By "same refractive index" is meant that the refractive index of the guides 3a-3d and that of the corrective part 4 are equal to the nearest hundredth.

The material constituting the guides 3a-3d and the corrective part 4 is transparent. This is a material for an optical lens, such as an organic material or possibly glass.

The use of 3a-3d light guides allows more tolerance in the positioning of light sources 1a-1d. This avoids the need to accurately position the light sources 1 to 1 d relative to each other.
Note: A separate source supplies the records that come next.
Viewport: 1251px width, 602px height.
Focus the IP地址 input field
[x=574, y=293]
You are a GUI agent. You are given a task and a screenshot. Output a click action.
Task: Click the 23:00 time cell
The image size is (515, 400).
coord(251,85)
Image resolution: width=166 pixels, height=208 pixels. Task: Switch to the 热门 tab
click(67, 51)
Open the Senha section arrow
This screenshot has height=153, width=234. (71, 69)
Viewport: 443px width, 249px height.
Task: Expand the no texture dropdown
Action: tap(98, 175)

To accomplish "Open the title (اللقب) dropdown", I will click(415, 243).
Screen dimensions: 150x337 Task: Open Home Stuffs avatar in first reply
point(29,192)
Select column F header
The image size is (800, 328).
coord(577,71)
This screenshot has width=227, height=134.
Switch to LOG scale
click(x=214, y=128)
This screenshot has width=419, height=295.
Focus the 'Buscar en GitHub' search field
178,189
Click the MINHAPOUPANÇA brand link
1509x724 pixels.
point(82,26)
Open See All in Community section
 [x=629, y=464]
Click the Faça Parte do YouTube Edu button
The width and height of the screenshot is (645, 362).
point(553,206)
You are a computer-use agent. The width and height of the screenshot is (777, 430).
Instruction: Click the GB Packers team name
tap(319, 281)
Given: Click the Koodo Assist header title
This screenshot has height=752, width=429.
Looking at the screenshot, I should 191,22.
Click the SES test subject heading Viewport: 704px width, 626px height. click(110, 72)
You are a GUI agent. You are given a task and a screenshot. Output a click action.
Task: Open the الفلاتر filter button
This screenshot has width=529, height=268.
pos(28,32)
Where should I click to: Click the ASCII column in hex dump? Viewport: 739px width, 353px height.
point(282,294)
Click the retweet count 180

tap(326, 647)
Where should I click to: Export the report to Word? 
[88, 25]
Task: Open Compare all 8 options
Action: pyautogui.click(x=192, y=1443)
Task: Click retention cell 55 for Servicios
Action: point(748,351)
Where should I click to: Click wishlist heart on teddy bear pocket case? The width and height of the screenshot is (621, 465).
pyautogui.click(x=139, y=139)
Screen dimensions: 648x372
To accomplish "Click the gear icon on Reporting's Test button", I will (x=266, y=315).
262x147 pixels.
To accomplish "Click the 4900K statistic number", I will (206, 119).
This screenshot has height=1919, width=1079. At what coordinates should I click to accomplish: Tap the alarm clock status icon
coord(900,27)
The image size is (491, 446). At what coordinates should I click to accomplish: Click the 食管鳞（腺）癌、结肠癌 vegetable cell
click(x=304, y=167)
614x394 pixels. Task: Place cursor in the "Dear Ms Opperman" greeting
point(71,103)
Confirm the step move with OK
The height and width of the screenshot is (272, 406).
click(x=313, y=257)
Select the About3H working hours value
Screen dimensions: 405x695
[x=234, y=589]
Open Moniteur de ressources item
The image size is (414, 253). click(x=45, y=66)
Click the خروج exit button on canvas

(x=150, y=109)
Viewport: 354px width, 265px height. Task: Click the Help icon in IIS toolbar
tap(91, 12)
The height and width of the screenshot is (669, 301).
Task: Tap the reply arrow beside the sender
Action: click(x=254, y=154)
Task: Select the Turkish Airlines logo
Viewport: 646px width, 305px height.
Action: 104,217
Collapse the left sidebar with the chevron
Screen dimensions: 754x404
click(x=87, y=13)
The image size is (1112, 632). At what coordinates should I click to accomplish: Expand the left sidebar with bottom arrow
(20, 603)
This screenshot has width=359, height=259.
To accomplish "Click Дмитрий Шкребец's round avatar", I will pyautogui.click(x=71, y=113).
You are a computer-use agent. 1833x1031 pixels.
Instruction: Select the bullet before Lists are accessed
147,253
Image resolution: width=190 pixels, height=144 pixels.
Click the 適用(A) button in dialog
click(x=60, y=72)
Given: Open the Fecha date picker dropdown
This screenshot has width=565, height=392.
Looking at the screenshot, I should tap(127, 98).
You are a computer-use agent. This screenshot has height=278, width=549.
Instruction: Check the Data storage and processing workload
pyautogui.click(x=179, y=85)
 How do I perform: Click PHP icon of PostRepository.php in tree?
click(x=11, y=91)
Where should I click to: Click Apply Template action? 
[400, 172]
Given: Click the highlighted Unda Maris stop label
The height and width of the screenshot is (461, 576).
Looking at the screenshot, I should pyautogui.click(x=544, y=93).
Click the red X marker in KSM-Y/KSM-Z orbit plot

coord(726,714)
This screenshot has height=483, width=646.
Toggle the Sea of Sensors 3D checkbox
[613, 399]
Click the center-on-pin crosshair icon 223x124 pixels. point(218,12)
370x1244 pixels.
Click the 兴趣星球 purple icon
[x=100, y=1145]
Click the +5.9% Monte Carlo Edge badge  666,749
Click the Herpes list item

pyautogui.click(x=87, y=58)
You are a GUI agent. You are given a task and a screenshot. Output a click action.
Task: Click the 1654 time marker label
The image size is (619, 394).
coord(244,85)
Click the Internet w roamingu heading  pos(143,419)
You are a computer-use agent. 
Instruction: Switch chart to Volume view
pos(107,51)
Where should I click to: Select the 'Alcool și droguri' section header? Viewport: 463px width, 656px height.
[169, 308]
• une face arrière 30a (30b-30d) d'entrée de la lumière ;
• une sortie avant, ou extrémité de sortie ou interface de sortie, 31a (31 b-31 d) jouant un rôle de source de lumière secondaire, reliée à la partie correctrice 4 ;
• deux faces latérales 32a (32b-32d), 33a (33b-33d) ;
• une face supérieure 34a (34b-34d) ;
• une face inférieure 35a (35b-35d).

Each light guide 3a (3b-3d) comprises

• a rear face 30a (30b-30d) of light input;
• a front output, or output end or output interface, 31a (31b-31d) acting as a secondary light source, connected to the corrective part 4;
• two side faces 32a (32b-32d), 33a (33b-33d);
• an upper face 34a (34b-34d);
• a lower face 35a (35b-35d).

For the sake of clarity, some references of guide faces are not shown in the figures, so as not to overload them.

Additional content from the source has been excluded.